Hospitals nationwide are telling workers that refusing a flu vaccine will cost them their jobs, but some workers say it is a matter of patient rights and the choice is worth the price.  

At one Illinois health system, a "no shot, no job" policy requires workers to get vaccinated for the flu by Friday or face termination. As with many hospitals, the policy allows for religious or medical exemptions.

The system's CEO says the policy was adopted because hospitals have a responsibility to keep patients safe and prevent the spread of disease. Since implementing the policy, officials say the worker vaccination rate increased from 60% to 99.9%.

According to the Chicago Tribune, health system officials say one nurse—Carrie Calhoun—may be the only employee in the five-hospital system to refuse the vaccination without obtaining a religious and medical exemption.

Although Calhoun has not had a flu shot in the 11 years she has worked for the health system, she says she supports flu vaccination. Instead, she says her decision not to vaccinate boils down to an "argument of patient safety over patient rights." She notes that patients have the right to refuse medical treatment under the Illinois Medical Patients Rights Act, and that hospital employees should have the same right to refuse flu shots.

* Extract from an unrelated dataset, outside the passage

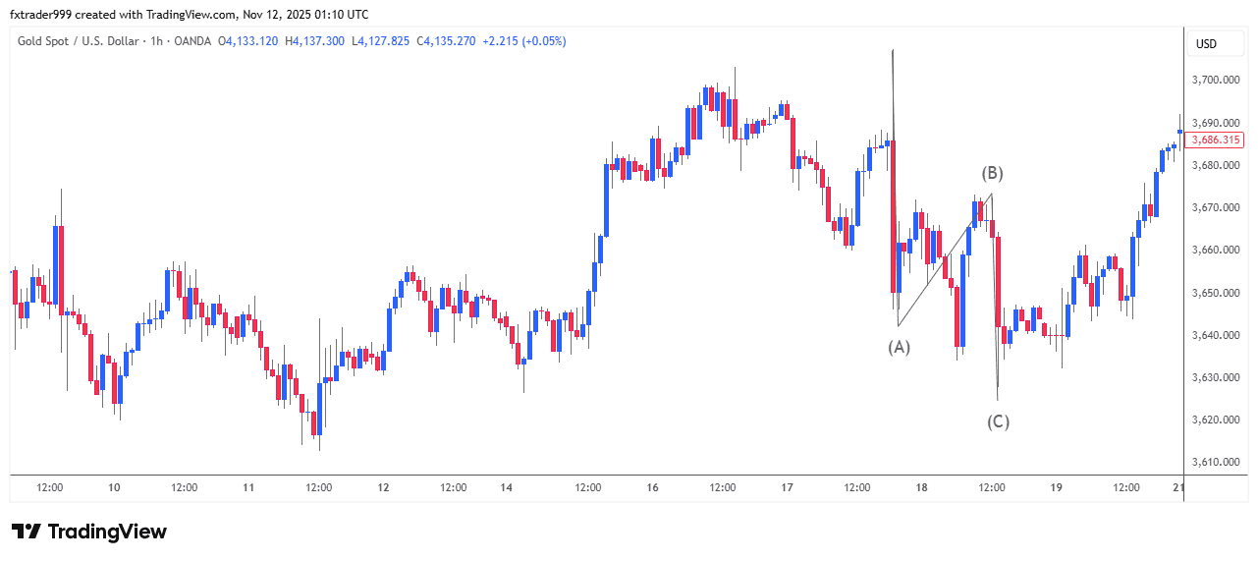Open the USD currency selector

[1205, 44]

"Something that I uphold and honor so deeply is being taken away from me," Calhoun says. She says that other hospital workers agree with her position, but have decided to comply with the policy. "Everybody is like, 'I believe in what you're saying, but I've got to feed the kids,'" she says.

However, public health officials argue that health care workers have a special responsibility to the public and that immunizations protect vulnerable patients from potentially deadly infections. According to CDC, higher vaccination rates translate to lower infection rates and some hospital-based outbreaks have even been traced to low immunization rates among staff.

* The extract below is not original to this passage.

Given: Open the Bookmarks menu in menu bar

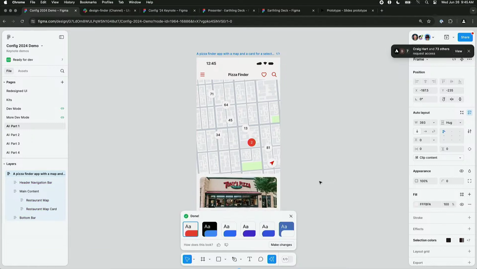Looking at the screenshot, I should tap(88, 2).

Unions challenge vaccine requirement

According to the Chicago Tribune, unions have taken issue with vaccine requirements in the past. In 2009, New York unions protested the state's decision to mandate swine flu vaccines for all hospital workers, prompting state officials to back off the requirement. Meanwhile, unions in Washington won a federal ruling requiring a hospital to include flu shots in collective bargaining.  

Earlier this month in Rhode Island, Michael Fine—the state health director—announced a statewide policy requiring health care workers who have not had a flu shot to wear a surgical mask when treating patients.

Hours after the announcement, the SEIU Healthcare Employees Union District 1199 filed a lawsuit in federal District Court challenging the policy.

The suit argues that there is no evidence that vaccinations or surgical masks protect patients. As such, the suit alleges, the regulation illegally limits employees' rights to pursue their profession and violates a federal requirement to negotiate such issues with unions (McCoppin, Chicago Tribune , 12/9; Freyer, Providence Journal, 12/6, Freyer, Providence Journal, 12/6 [2]).